Abstract: Pseudo-Anosov mapping class is the most general element in the mapping class group of a punctured surface and there are many theories for them. We introduce a new property for mutation loops, called the sign stability, as a cluster algebraic analogy of pseudo-Anosov mapping classes. In this talk, we show that the pseudo-Anosov property is actually equivalent to a kind of sign stability by considering a mapping class as a mutation loop. A sign-stable mutation loop has the stretch factor like pseduo-Anosov mapping classes. We compute the algebraic entropies of cluster transformations and the autoequivalence of derived categories of Ginzburg dg algebras induced by a sign-stable mutation loop, and we see that they are given by the logarithm of the stretch factor.

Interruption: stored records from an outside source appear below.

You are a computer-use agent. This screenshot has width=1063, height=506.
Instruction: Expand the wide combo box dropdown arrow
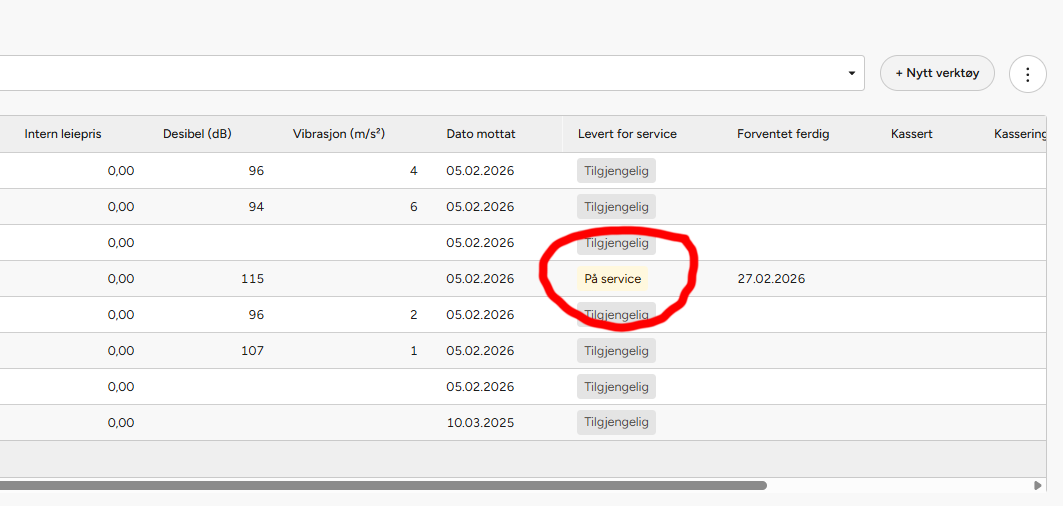851,74
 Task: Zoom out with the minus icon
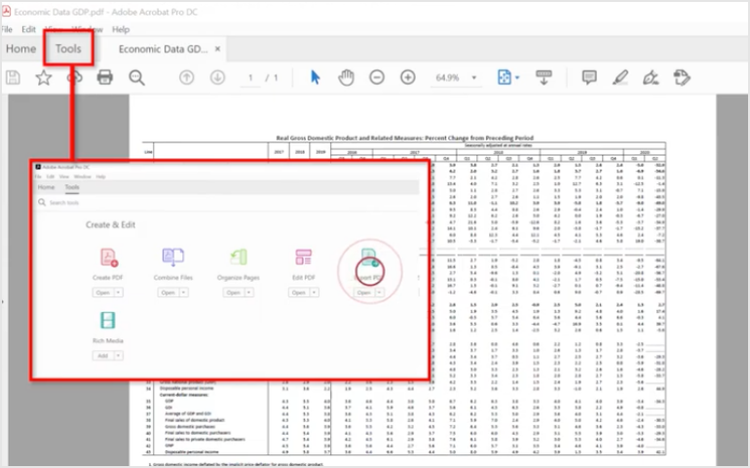coord(377,78)
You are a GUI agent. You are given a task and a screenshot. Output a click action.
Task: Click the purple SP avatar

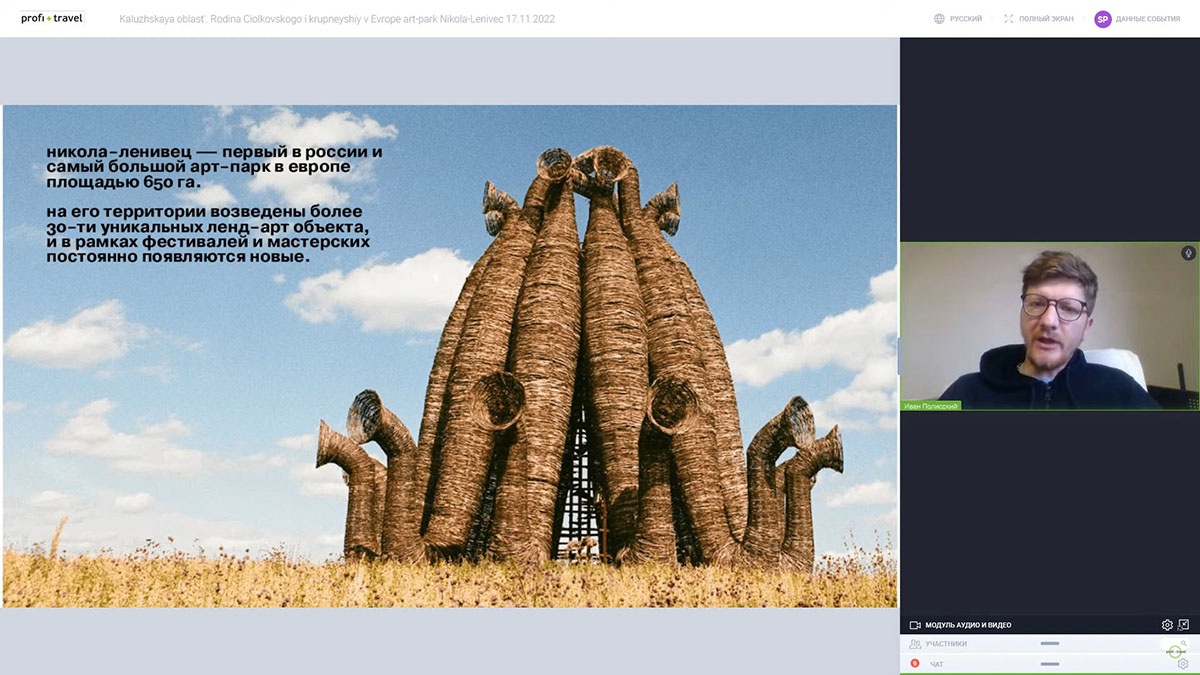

This talk is based on a joint work with Tsukasa Ishibashi.

Naoto Okubo Mutation conbinatorics and q-Painleve systems

Abstract: In this talk, we discuss mutation conbinatorics. We present q-Painleve systems by using cluster mutations. This talk is based on joint work with Tetsu Masuda and Teruhisa Tsuda.

Yasuaki Gyoda Compatibility degree of cluster complexes

Abstract: I will introduce a new function on the set of pairs of cluster variables, called the compatibility degree (of cluster complexes). The compatibility degree which I deal with in this talk is a generalization of the ``classical" compatibility degree introduced by Fomin and Zelevinsky. The classical one defines the generalized associahedron, and it is used to give the classification of cluster algebras of finite type. Cao and Li generalized this degree to that of cluster complexes by using d-vectors. We give another generalization by using f-vectors. This is joint work with Changjian Fu.

9/29 Wednesday

Yuya Mizuno Arc diagrams and 2-term simple-minded collections of preprojective algebras of type A

Abstract: The notion of arc diagrams was introduced by N.Reading. He showed that the set of noncrossing arc diagrams is in bijective correspondence with elements of the symmetric group and it provides a combinatorial model for canonical join representations. In this talk, we give an explicit description of semibricks and 2-term simple-minded collections over preprojective algebras of type A via arc diagrams. In particular, we explain a bijection between the set of noncrossing arc diagrams (resp. the set of double arc diagrams) and the set of semibricks (resp. the set of 2-term simple-minded collections) over the algebra.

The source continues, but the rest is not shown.